:: Extract

Vermont Senate Judiciary Committee
The Vermont Senate Judiciary Committee is expected to take up the issue of labeling foods that have been genetically altered, or modified. These foods are known as GE or GMO foods.
The idea of GMOs in our food isn’t a new one. They’ve been in our foods for several decades. What is new is the attention they are getting and perhaps a strong consumer interest in the use of the biotechnology in our nation’s major crops.
But whether GMO foods should be labeled or not, it is not something individual states should mandate. Our organization does not endorse or oppose the issue of GMO labeling, but if done, it should be on a federal level. A state-by-state approach becomes costly to food producers and consumers, causes confusion, and is impractical. If any labeling is necessary, requirements should be done on a national uniform level. It simply doesn’t make sense to have one set of rules just for Vermont, which could put many of our businesses at a distinct disadvantage to the rest of the country.

::::
:: Data excerpt

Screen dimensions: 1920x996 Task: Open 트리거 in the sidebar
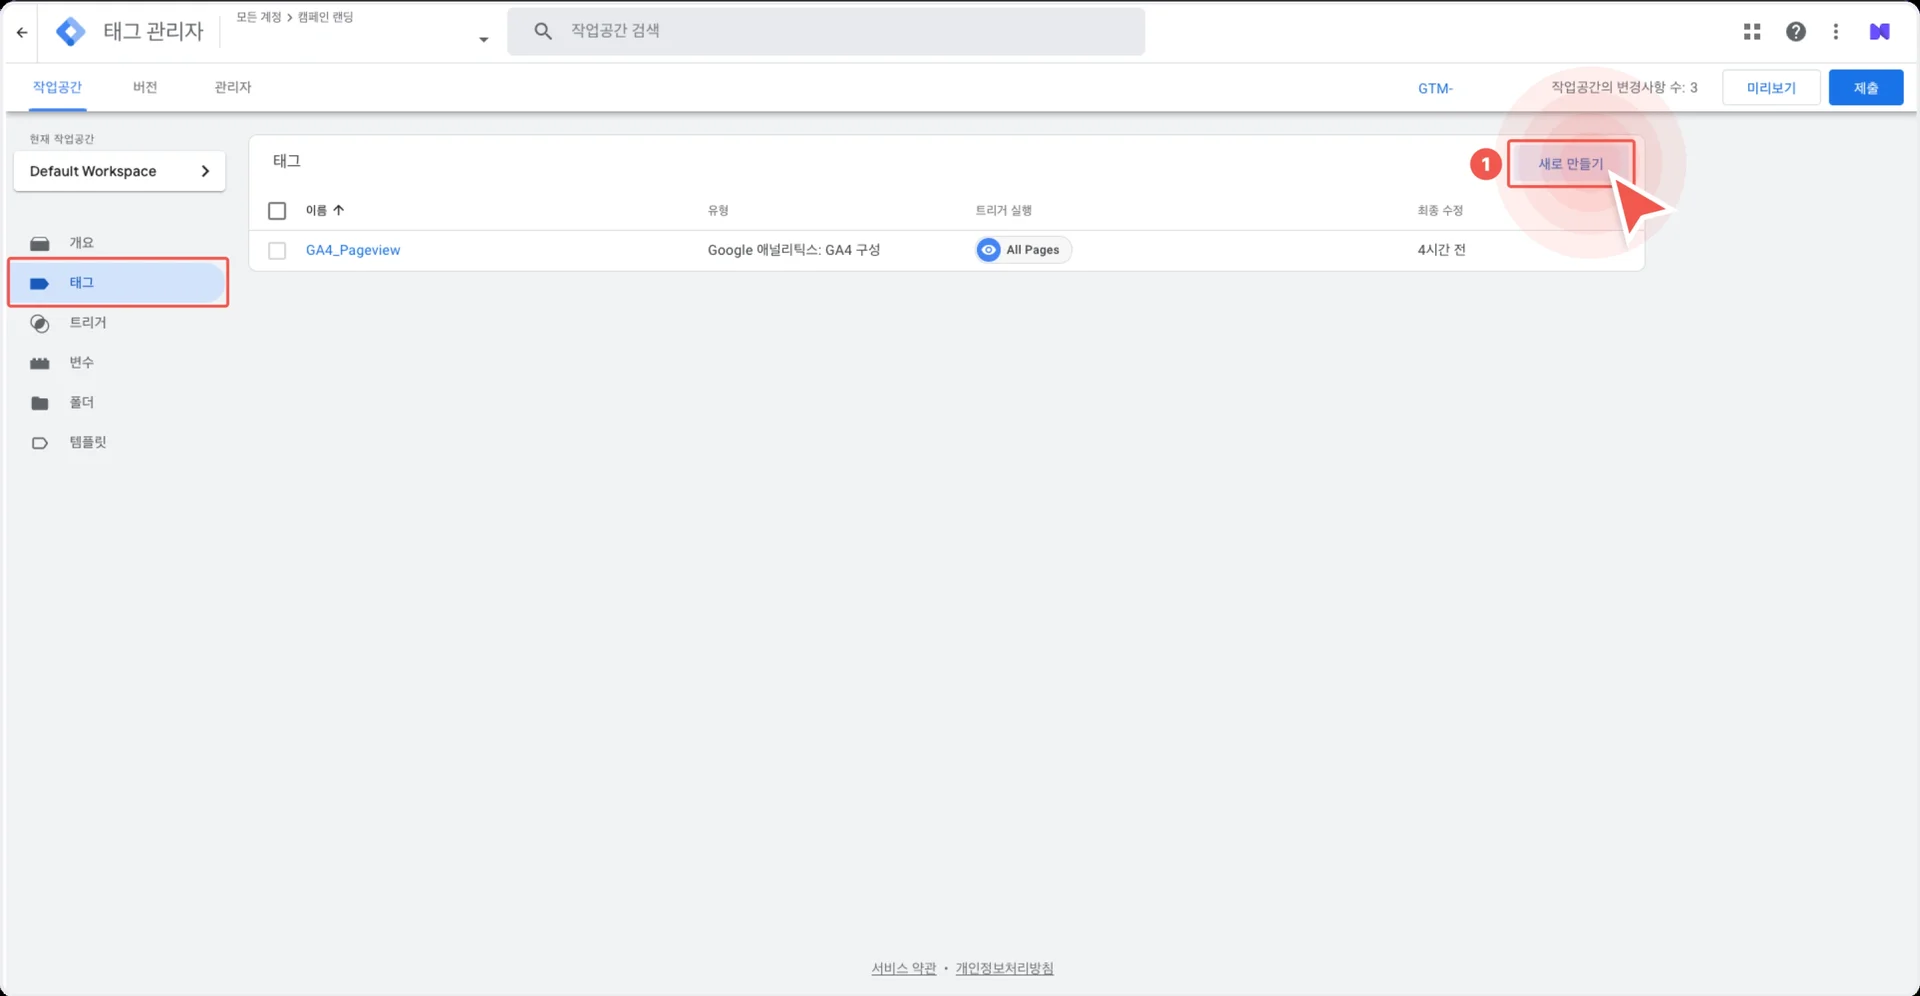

::::

§ Questions to answer
1. Rewrite the stretch of the text on GMO food labeling from "But whether GMO" through "of the country.", putting "unworkable" in place of "impractical".
2. In the text on GMO food labeling, at what level does the organization say any labeling requirements should be set?

§ Answers below
1.
But whether GMO foods should be labeled or not, it is not something individual states should mandate. Our organization does not endorse or oppose the issue of GMO labeling, but if done, it should be on a federal level. A state-by-state approach becomes costly to food producers and consumers, causes confusion, and is unworkable. If any labeling is necessary, requirements should be done on a national uniform level. It simply doesn’t make sense to have one set of rules just for Vermont, which could put many of our businesses at a distinct disadvantage to the rest of the country.

2. On a federal, nationally uniform level.